Task to complete: Copy each of the following lines exactly as it appears, covering all of the records.

(Records from a collection)
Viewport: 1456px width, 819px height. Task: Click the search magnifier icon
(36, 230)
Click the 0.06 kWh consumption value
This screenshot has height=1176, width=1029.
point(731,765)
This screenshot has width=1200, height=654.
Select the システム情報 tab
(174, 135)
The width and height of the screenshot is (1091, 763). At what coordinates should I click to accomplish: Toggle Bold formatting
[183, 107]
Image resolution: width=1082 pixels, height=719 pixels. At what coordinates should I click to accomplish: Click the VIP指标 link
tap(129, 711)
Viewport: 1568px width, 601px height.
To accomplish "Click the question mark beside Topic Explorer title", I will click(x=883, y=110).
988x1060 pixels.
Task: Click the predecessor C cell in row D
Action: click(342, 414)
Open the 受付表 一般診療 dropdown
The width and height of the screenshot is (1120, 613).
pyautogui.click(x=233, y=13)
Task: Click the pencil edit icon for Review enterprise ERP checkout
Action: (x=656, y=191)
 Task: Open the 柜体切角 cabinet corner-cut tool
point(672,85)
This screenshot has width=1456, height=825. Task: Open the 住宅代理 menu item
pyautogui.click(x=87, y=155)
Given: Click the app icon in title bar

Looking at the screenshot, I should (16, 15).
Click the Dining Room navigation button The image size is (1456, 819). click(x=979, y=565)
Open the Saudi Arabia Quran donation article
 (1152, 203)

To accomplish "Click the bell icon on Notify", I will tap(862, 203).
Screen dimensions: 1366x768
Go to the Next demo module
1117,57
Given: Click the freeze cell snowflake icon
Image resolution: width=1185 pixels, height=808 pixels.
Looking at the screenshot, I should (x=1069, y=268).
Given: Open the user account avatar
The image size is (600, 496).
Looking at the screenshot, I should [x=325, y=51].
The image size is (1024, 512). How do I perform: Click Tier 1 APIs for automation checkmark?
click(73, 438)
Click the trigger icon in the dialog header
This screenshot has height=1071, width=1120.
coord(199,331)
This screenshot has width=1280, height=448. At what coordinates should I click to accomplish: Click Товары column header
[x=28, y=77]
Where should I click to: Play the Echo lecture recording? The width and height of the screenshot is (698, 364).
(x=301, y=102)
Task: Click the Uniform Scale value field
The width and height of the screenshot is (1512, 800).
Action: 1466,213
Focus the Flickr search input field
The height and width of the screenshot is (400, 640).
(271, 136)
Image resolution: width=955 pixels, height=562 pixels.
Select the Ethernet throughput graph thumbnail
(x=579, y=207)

Reply:
Viewport: 1456px width, 819px height. Task: Click the search magnifier icon
(36, 230)
Click the 0.06 kWh consumption value
This screenshot has height=1176, width=1029.
point(731,765)
This screenshot has width=1200, height=654.
Select the システム情報 tab
(174, 135)
The width and height of the screenshot is (1091, 763). At what coordinates should I click to accomplish: Toggle Bold formatting
[183, 107]
Image resolution: width=1082 pixels, height=719 pixels. At what coordinates should I click to accomplish: Click the VIP指标 link
tap(129, 711)
Viewport: 1568px width, 601px height.
To accomplish "Click the question mark beside Topic Explorer title", I will click(x=883, y=110).
988x1060 pixels.
Task: Click the predecessor C cell in row D
Action: click(342, 414)
Open the 受付表 一般診療 dropdown
The width and height of the screenshot is (1120, 613).
pyautogui.click(x=233, y=13)
Task: Click the pencil edit icon for Review enterprise ERP checkout
Action: (x=656, y=191)
 Task: Open the 柜体切角 cabinet corner-cut tool
point(672,85)
This screenshot has width=1456, height=825. Task: Open the 住宅代理 menu item
pyautogui.click(x=87, y=155)
Given: Click the app icon in title bar

Looking at the screenshot, I should (16, 15).
Click the Dining Room navigation button The image size is (1456, 819). click(x=979, y=565)
Open the Saudi Arabia Quran donation article
 (1152, 203)

To accomplish "Click the bell icon on Notify", I will tap(862, 203).
Screen dimensions: 1366x768
Go to the Next demo module
1117,57
Given: Click the freeze cell snowflake icon
Image resolution: width=1185 pixels, height=808 pixels.
Looking at the screenshot, I should (x=1069, y=268).
Given: Open the user account avatar
The image size is (600, 496).
Looking at the screenshot, I should [x=325, y=51].
The image size is (1024, 512). How do I perform: Click Tier 1 APIs for automation checkmark?
click(73, 438)
Click the trigger icon in the dialog header
This screenshot has height=1071, width=1120.
coord(199,331)
This screenshot has width=1280, height=448. At what coordinates should I click to accomplish: Click Товары column header
[x=28, y=77]
Where should I click to: Play the Echo lecture recording? The width and height of the screenshot is (698, 364).
(x=301, y=102)
Task: Click the Uniform Scale value field
The width and height of the screenshot is (1512, 800).
Action: 1466,213
Focus the Flickr search input field
The height and width of the screenshot is (400, 640).
(271, 136)
Image resolution: width=955 pixels, height=562 pixels.
Select the Ethernet throughput graph thumbnail
(x=579, y=207)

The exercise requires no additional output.